Exposure to stress has been associated with damage to neurons in the hippocampus. Numerous studies in animals have demonstrated biological changes in hippocampal neurons following exposure to stress. Stress may affect hippocampal neurons through elevations in the stress hormone cortisol, decreased brain-derived neurotrophic factor (a trophic factor that promotes nerve growth in the brain), elevated glutamate concentrations (an excitatory amino acid neurotransmitter that can have toxic effects on the brain at high concentrations), and/or inhibition of new nerve growth, or neurogenesis. Treatments for depression including antidepressant medications, enrichment of the environment, and exercise have been shown to block or reverse the effects of stress on the hippocampus.

Studies of patients with PTSD have shown changes in memory and cognition that are consistent with dysfunction of the hippocampus. PTSD patients often have problems with what is known as verbal declarative memory, or the recall of facts or lists. Patients with PTSD secondary to combat, childhood abuse, and other traumas have been found to have deficits in verbal declarative memory function based on a variety of measures of neuro-psychological function.

Neuroimaging studies are also consistent with dysfunction of the hippocampus in PTSD. Multiple structural magnetic resonance imaging (MRI) studies have shown evidence that people with PTSD have smaller hippocampal volumes than do similar people who do not have PTSD. These include studies of combat veterans and adults with childhood abuse-related PTSD, which showed smaller hippocampal volume based on structural imaging with MRI relative to healthy comparison subjects. Other studies in PTSD have found reductions of N-acetylaspartate (NAA), a marker of neuronal integrity, in the hippocampus using magnetic resonance spectroscopy. One study found smaller hippocampal volume in PTSD subjects compared with trauma-exposed non-PTSD subjects, although another study did not. Therefore, it is not clear whether exposure to psychological trauma or the presence of PTSD is associated with a smaller hippocampus. One study indicated that there is a genetic contribution to smaller hippocampal volume in PTSD, but studies in children with PTSD did not find hippocampal volume reduction. To attempt to resolve these divergent results, recent meta-analyses pooled data from all of the published studies and found smaller hippocampal volume for both the left and the right hippocampal sides, equally in adult men and women with chronic PTSD, and no change in children.

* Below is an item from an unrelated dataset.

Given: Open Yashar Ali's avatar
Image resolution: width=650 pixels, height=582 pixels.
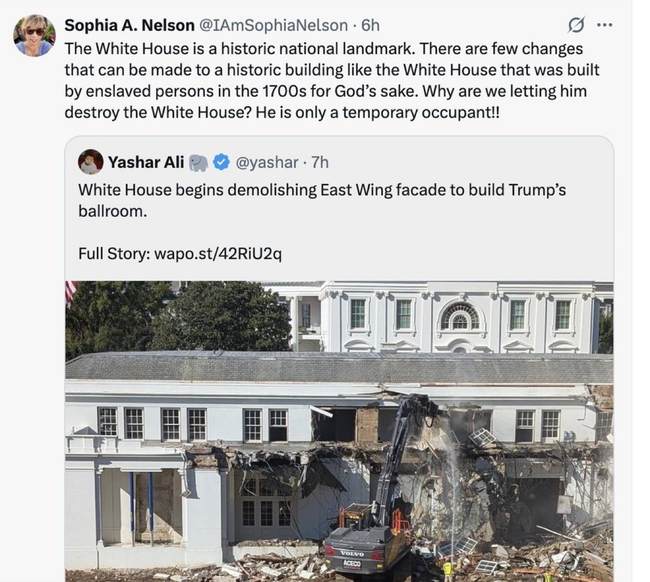Looking at the screenshot, I should (90, 162).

Both hippocampal atrophy and hippocampal-based memory deficits have been found to be successfully reversed with treatment with the selective serotonergic reuptake inhibitor and antidepressant medication paroxetine, which has been shown to promote neurogenesis in the hippocampus in animal studies. Phenytoin, an anticonvulsant (antisei-zure) medication, also has been shown to increase hippocampal volume in PTSD patients. Therefore, medications that have been shown to be effective for the treatment of PTSD also increase hippocampal volume and improve memory function. This suggests that medications may act in part through the hippocampus to promote recovery from PTSD.